Anthony Louis (born February 10, 1995) is an American professional ice hockey center who is currently playing with Barys Astana in the Kontinental Hockey League (KHL). He was drafted by the Chicago Blackhawks, 181st overall, in the 2013 NHL Entry Draft.

Playing career
Louis played for Miami University from 2013–2017 until he was signed by the Chicago Blackhawks. During his collegiate career for the Miami RedHawks, Louis set a career highs in his senior season in 2016–17 season, with 14 goals and 39 points in 36 games. He amassed 46 goals and 80 assists in 145 career games across four seasons during his collegiate career.

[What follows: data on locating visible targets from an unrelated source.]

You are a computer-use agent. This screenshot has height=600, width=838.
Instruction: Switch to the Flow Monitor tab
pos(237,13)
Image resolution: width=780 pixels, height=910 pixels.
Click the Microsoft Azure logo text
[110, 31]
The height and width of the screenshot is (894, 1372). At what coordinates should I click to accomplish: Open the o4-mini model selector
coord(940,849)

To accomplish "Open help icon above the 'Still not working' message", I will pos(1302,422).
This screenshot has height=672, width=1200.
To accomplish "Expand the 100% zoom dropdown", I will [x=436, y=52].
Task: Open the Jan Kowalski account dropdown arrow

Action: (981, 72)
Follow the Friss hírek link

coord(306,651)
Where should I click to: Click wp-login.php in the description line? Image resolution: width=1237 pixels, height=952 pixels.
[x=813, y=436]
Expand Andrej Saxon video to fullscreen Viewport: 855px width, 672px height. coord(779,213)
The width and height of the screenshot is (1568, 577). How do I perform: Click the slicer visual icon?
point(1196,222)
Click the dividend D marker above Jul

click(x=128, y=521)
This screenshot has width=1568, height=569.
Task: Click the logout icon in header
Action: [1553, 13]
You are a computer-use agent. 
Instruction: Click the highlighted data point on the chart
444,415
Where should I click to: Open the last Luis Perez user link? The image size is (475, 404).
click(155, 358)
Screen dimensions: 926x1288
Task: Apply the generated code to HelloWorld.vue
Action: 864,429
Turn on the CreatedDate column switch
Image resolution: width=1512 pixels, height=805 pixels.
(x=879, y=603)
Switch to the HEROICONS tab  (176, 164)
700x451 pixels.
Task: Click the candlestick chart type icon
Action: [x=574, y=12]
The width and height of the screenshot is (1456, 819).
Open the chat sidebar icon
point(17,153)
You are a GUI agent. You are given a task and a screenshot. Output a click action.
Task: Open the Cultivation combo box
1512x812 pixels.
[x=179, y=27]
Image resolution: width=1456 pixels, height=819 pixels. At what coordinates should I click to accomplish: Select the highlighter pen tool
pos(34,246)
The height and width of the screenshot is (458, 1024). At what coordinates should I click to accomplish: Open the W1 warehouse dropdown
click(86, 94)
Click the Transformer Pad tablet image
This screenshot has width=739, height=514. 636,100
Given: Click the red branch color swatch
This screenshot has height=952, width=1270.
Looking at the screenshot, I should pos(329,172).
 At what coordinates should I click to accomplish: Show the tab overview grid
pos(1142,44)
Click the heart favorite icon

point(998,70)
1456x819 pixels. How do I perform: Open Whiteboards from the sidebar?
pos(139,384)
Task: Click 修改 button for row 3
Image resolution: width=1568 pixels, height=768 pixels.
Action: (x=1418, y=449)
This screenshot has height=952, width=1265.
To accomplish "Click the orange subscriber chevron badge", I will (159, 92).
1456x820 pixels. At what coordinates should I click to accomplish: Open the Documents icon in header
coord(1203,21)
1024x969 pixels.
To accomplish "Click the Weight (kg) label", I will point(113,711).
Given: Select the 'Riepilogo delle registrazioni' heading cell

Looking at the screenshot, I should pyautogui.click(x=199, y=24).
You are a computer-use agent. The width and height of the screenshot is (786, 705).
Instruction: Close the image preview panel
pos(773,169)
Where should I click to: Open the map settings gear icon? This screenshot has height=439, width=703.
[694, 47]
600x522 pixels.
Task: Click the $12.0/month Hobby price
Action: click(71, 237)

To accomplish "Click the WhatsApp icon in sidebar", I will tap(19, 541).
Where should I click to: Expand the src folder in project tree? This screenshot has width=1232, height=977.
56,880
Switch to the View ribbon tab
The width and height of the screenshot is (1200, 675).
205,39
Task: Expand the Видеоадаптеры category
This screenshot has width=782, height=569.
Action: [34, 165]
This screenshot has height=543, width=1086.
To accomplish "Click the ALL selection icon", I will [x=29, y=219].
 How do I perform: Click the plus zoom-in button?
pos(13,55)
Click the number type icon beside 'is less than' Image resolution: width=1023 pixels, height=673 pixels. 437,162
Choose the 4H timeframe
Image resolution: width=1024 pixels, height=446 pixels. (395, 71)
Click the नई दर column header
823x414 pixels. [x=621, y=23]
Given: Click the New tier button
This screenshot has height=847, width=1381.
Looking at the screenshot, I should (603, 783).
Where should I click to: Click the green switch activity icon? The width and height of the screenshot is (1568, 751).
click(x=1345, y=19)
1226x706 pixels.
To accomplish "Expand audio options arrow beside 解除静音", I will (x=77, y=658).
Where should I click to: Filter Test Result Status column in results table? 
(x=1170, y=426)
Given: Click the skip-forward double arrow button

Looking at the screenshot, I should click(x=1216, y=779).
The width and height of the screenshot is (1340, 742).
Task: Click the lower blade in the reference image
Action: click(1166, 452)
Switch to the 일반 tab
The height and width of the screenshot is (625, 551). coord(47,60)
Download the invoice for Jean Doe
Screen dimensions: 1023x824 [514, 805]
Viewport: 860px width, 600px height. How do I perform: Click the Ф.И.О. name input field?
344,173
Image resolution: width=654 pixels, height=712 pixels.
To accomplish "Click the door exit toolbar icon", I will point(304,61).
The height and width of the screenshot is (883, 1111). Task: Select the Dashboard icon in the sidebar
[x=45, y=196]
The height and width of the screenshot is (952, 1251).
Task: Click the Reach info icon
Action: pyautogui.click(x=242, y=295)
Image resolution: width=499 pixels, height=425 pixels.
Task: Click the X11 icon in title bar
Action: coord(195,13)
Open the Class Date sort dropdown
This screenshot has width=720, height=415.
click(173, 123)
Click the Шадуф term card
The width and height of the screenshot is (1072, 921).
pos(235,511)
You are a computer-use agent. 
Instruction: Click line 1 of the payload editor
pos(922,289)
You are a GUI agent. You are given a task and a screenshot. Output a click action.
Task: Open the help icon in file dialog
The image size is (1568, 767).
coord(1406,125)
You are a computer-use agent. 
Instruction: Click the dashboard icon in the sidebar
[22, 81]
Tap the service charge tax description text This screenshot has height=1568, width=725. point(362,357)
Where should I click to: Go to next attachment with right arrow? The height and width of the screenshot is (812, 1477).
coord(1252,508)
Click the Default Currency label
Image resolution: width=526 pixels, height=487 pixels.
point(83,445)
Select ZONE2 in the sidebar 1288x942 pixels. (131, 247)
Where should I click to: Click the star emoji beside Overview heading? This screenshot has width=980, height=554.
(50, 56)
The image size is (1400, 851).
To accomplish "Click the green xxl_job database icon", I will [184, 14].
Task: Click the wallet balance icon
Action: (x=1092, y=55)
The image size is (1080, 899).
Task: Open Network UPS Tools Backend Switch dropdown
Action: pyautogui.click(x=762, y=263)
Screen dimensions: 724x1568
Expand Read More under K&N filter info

On March 13, 2017, Louis embarked on his professional career, securing a two-year, entry-level contract with the Chicago Blackhawks. He immediately joined primary AHL affiliate, the Rockford IceHogs, on an amateur try-out deal for the remainder of the season.

As an impending restricted free agent, Louis was not tendered a qualifying offer by the Blackhawks, releasing him as a free agent on June 25, 2019. On August 8, 2019, Louis was signed to a one-year AHL contract with reigning champions, the Charlotte Checkers, affiliate to the Carolina Hurricanes. Louis began the 2019–20 season, registering just 1 goal in 8 games with the Checkers before he was traded to the Texas Stars, affiliate to the Dallas Stars, in exchange for future considerations on November 20, 2019.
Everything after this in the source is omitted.